THE NATURE OF WAR

by Harold S. BIDMEAD

A disease cannot be cured until the doctor understands its nature. War will not be eliminated (i.e. made unnecessary) until we fully understand its true character. War is regarded as a last resort for the settlement of disputes.

For that reason, not everyone considers it an unmitigated evil. But as a means of settling disputes it is no more equitable than the age-old method of trial by ordeal - you were innocent if you could hold your hand in a flame without flinching. Trial by combat, the method employed today, is no better. It merely decides who has the smartest missiles, the most expensive bomb sights.

The self-styled statesmen, with their Leagues of Nations and so-called "United" Nations are still living in the middle ages, still relying on gunboat diplomacy and the impossible device of trying to give every nation sufficient destructive power to overwhelm every other nation or combination of nations. Recognizing that war is an attempt to settle (not merely "decide") disputes leads to the realization that war could be made redundant if we could devise a means of settling disputes and enforcing the settlement peacefully. No device for deciding disputes has ever succeeded unless there was also mechanism for enforcing the settle-ment peacefully. The sovereign provided that power. But sovereignty has so far never been allowed to transcend national frontiers.

To enforce the settlement of international disputes an international sovereignty is required.

The 1919 League of Nations and its mirror image the so-called "United" Nations were attempts to legalize and constitutionalize world anarchy.
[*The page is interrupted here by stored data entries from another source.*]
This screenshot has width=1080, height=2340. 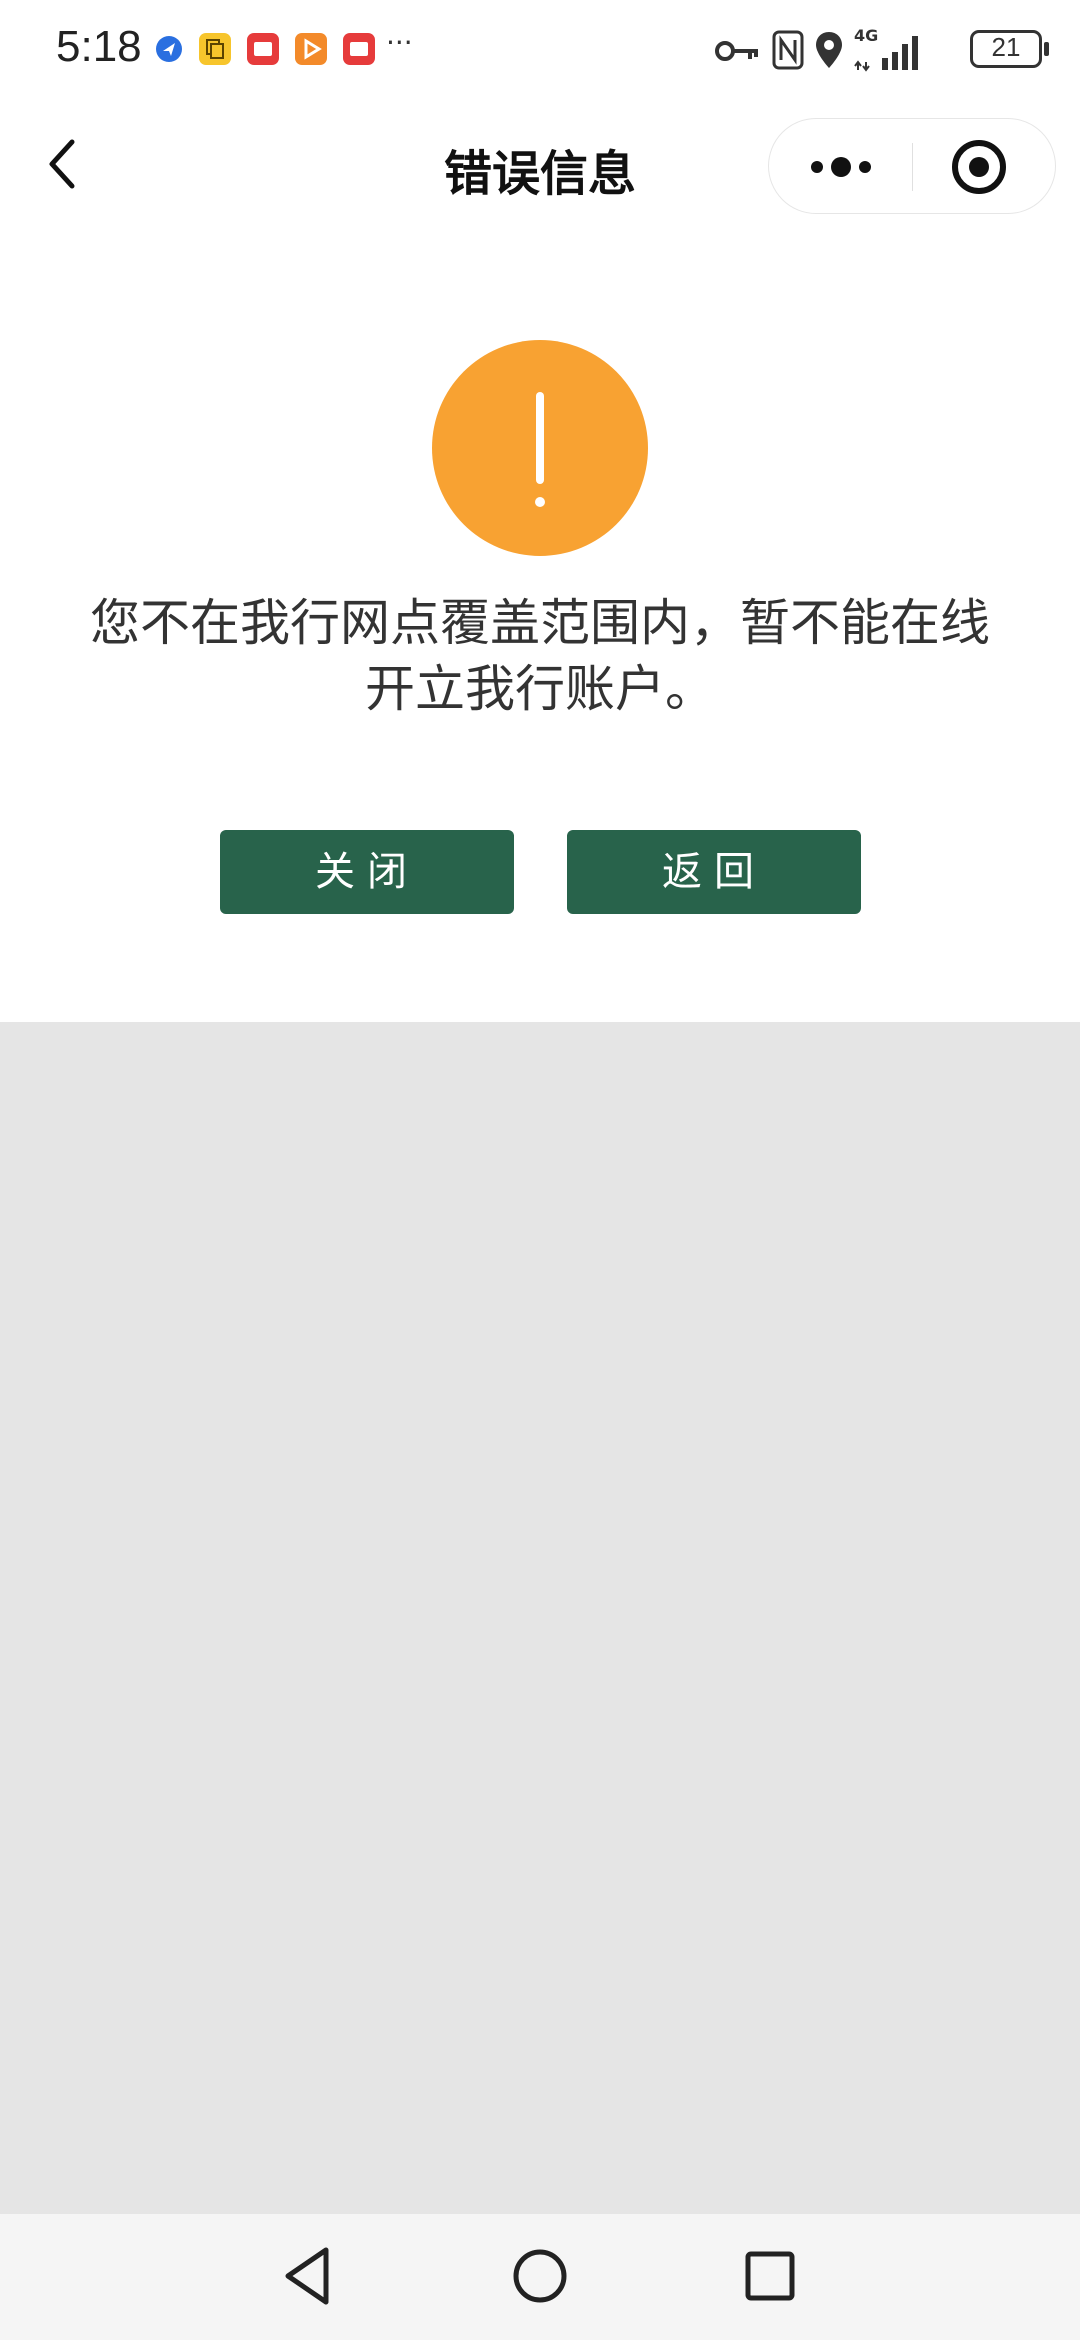 I want to click on mini-program-capsule, so click(x=912, y=166).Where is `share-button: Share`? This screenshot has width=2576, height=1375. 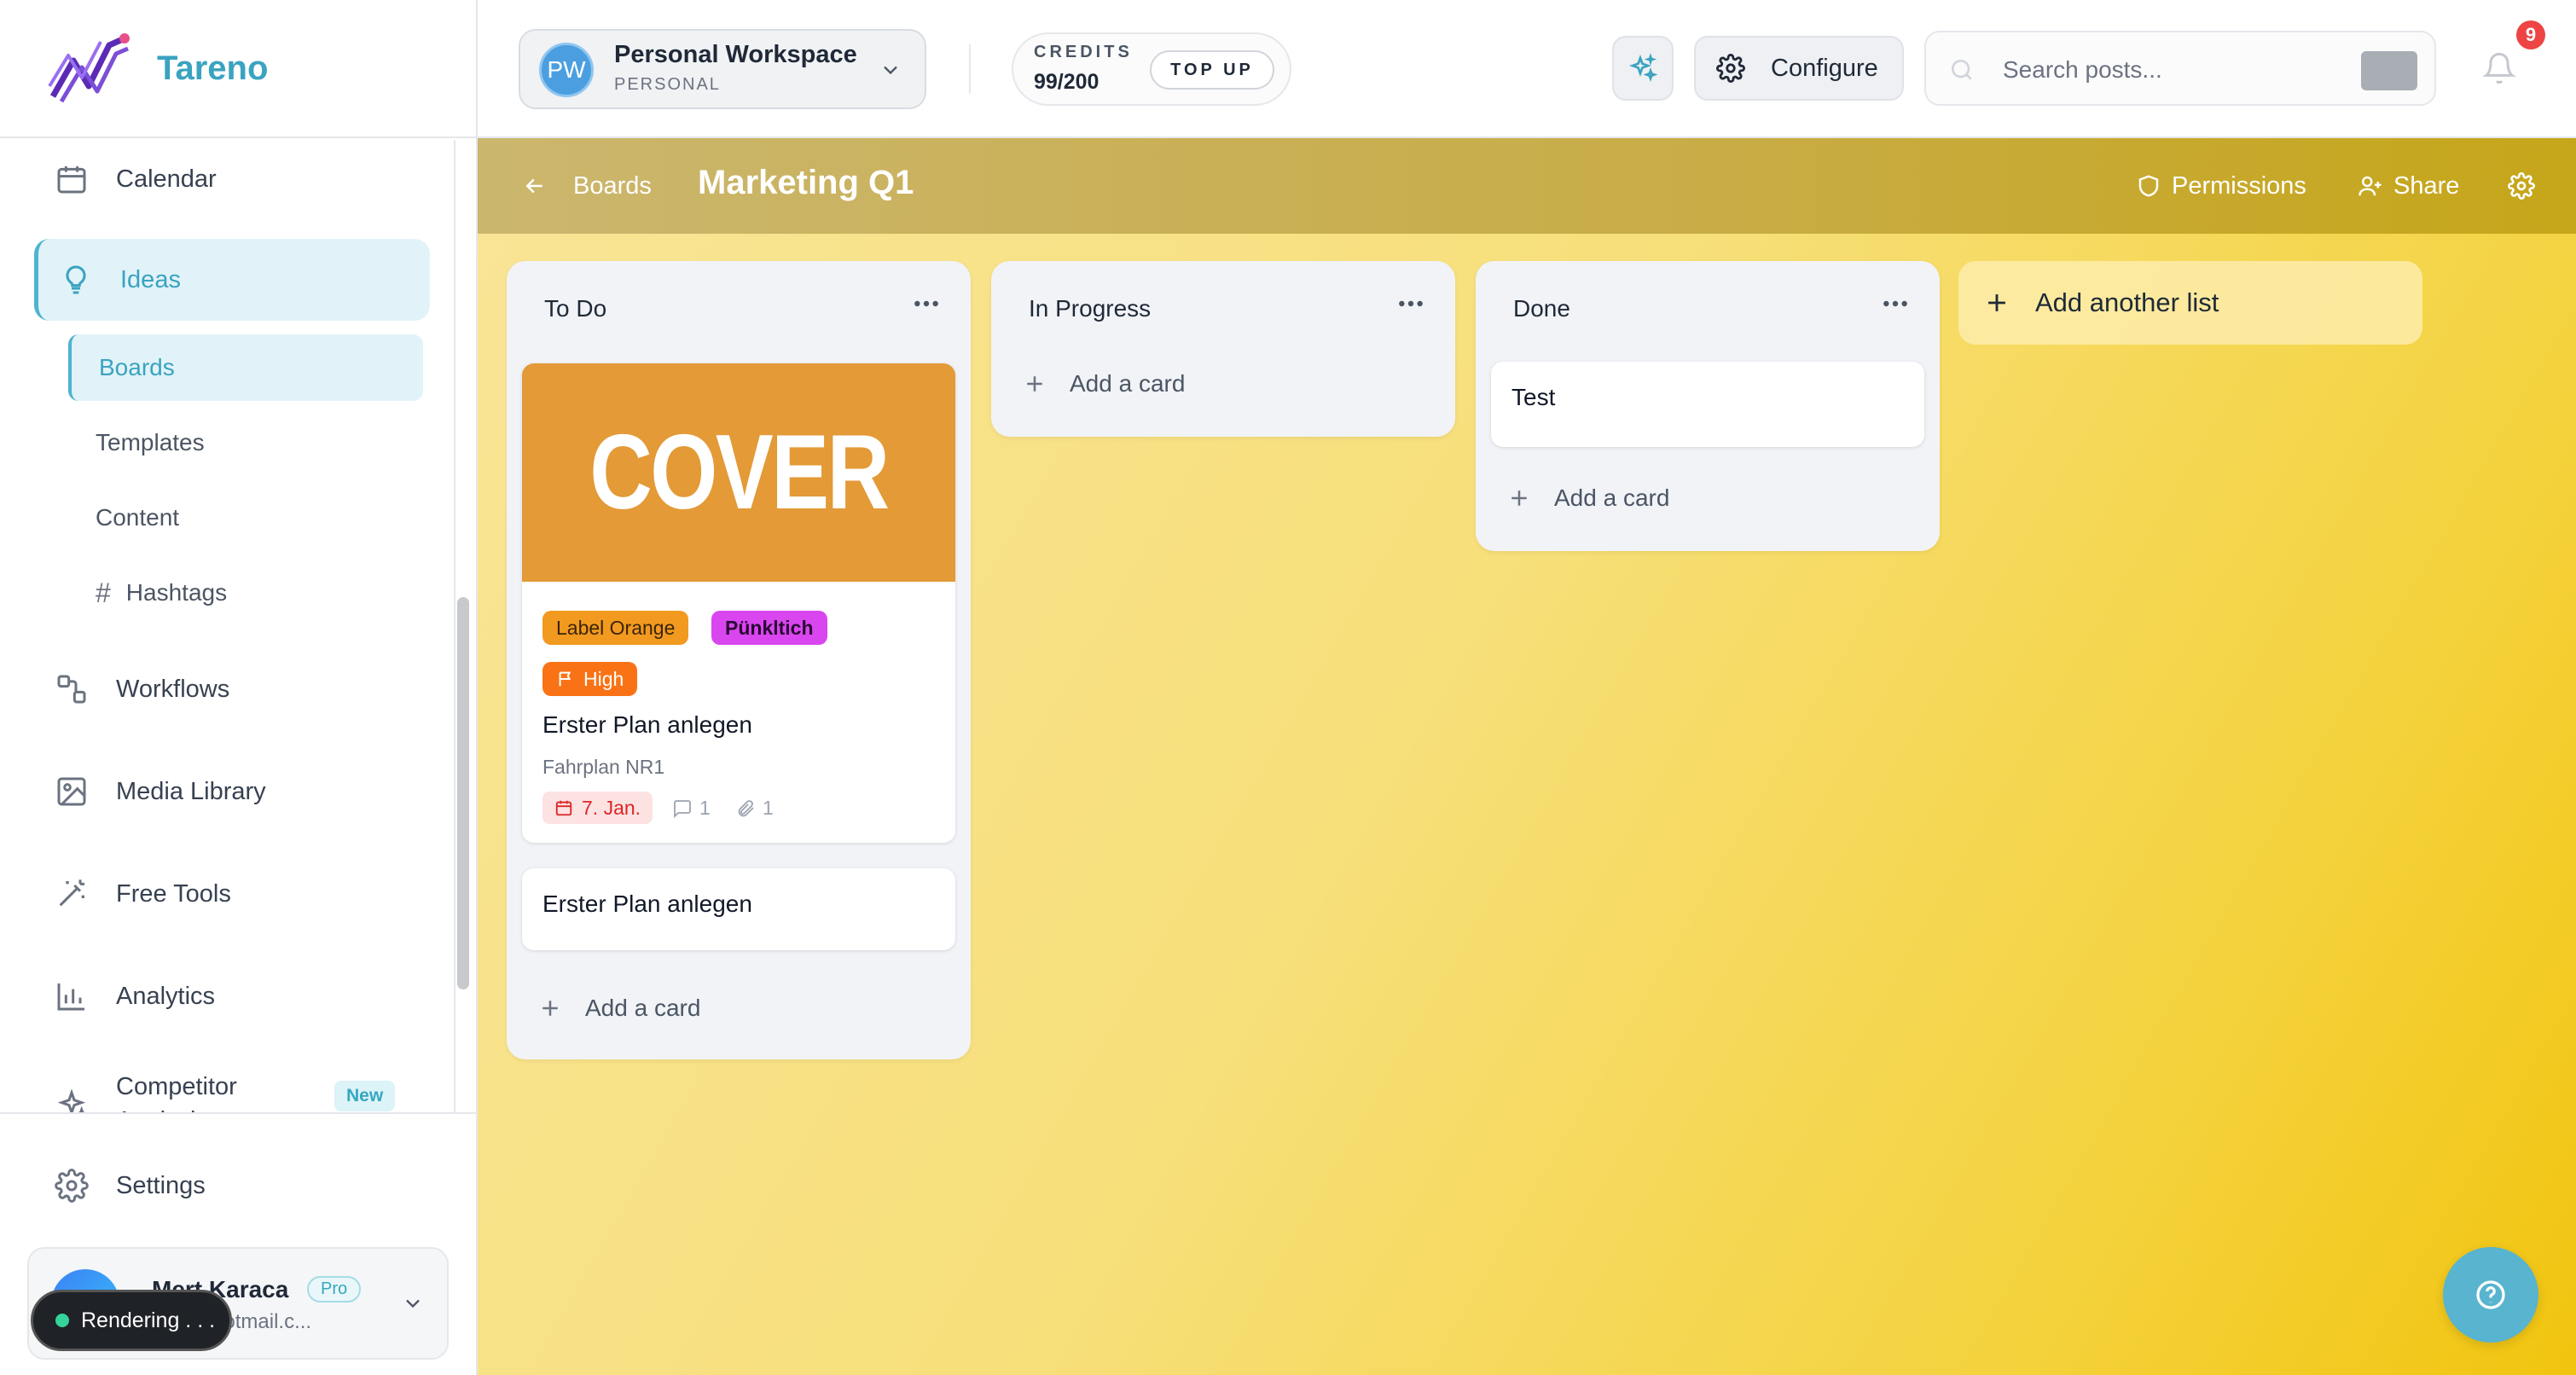 share-button: Share is located at coordinates (2408, 186).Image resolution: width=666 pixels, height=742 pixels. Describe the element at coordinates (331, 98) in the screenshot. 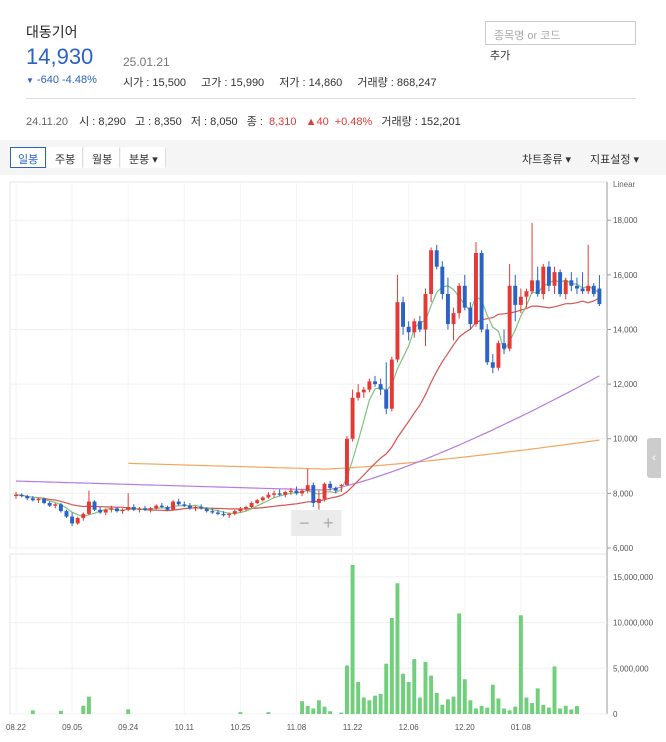

I see `header-divider` at that location.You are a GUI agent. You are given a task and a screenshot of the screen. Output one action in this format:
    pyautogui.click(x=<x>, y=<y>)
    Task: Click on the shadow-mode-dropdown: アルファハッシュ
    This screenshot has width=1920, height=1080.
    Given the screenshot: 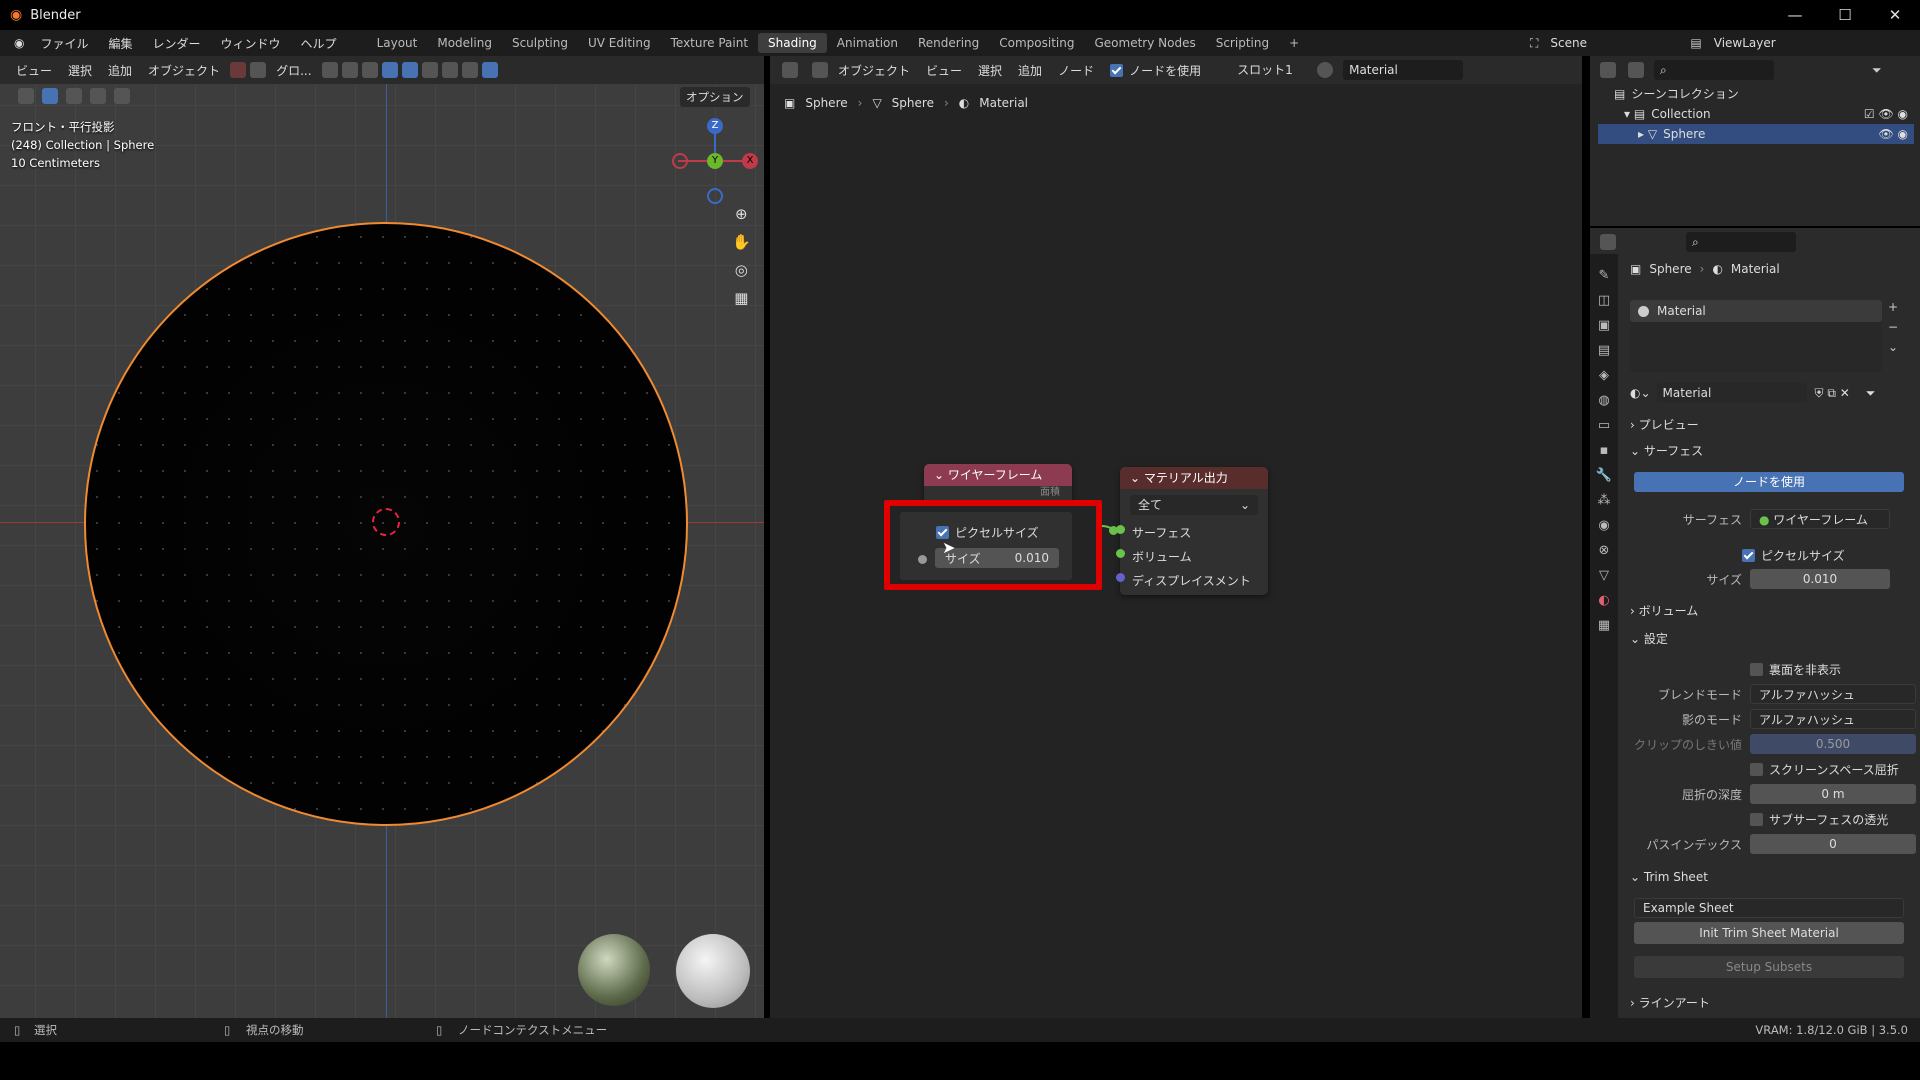 What is the action you would take?
    pyautogui.click(x=1833, y=719)
    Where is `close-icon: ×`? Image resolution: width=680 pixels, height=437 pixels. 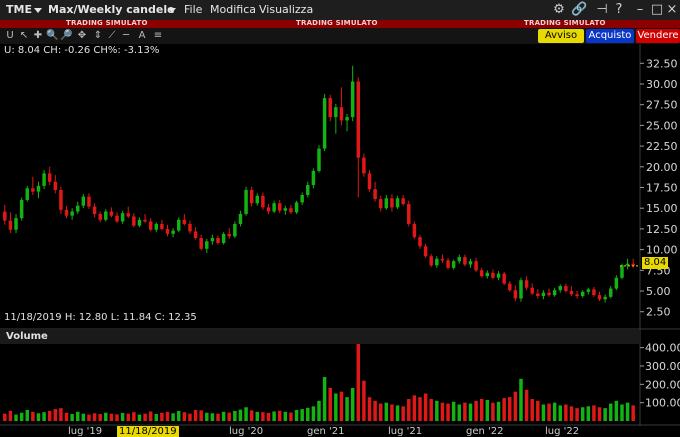
close-icon: × is located at coordinates (672, 10).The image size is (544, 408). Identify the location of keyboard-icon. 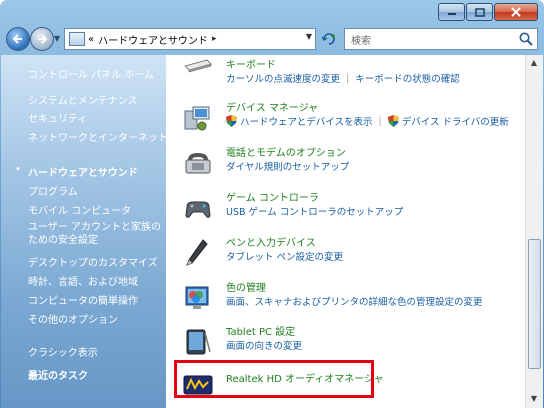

Anarchy means without a head, i.e. without a sovereign, without a government. The cure for anarchy is government; ergo, the cure for international anarchy is international government. Such a government would of necessity be federal, since all Member States would naturally insist on guarantees against interference by the general government in those affairs that were agreed to be of purely legitimate national concern. (Contrary to the belief encouraged by dishonest politicians, "federal" is not a dirty word; it merely denotes the best known way to divide the powers between the general government on the one hand and the particular member governments on the other).

The UN has machinery for deciding disputes (e.g. the International Court of Justice) but no means of enforcing the settlement by peaceful methods. Nor is appearance before the Court compulsory. The UN consists of puppets nominated by the States Members, no opposition party being represented. Its voting system is so unfair and unjust that no self-respecting democrat in his right mind would swear unquestioning obedience to its decisions. Fortunately, its Charter ensures that such decisions are not mandatory, being mere "recommendations", the sensible ones to be respected, the others to be ignored by any Member State that disapproves of them.

Moreover, the UN consists of a mere handful of democracies, outnumbered and outvoted by regimes whose concern for human rights is expressed rarely in words and almost never in deeds.

The establishment of an international sovereignty solves the problem of how to make the law stronger than any possible delinquent or combination of delinquents. Men will not surrender their arms except to an authority they can trust to defend them and their interests more efficiently and economically than the present system of trying to keep the peace by warlike means, including sanctions which punish the poor, the weak and innocent rather than the guilty. The League of Nations and the UN have thus for the greater part of this century delayed the creation of a genuine peacekeeping body for the world, based on the principles of democratic government.

World federal government may be a distant Utopia, but we must make a start in the right direction. The democracies are the most likely recruits for an interpopular government based on the rule of law. They should lead the way by creating a federal union that is so powerful that none will dare to hallenge it, so just than none will wish to oppose it, and so successful that all outside will clamour to join.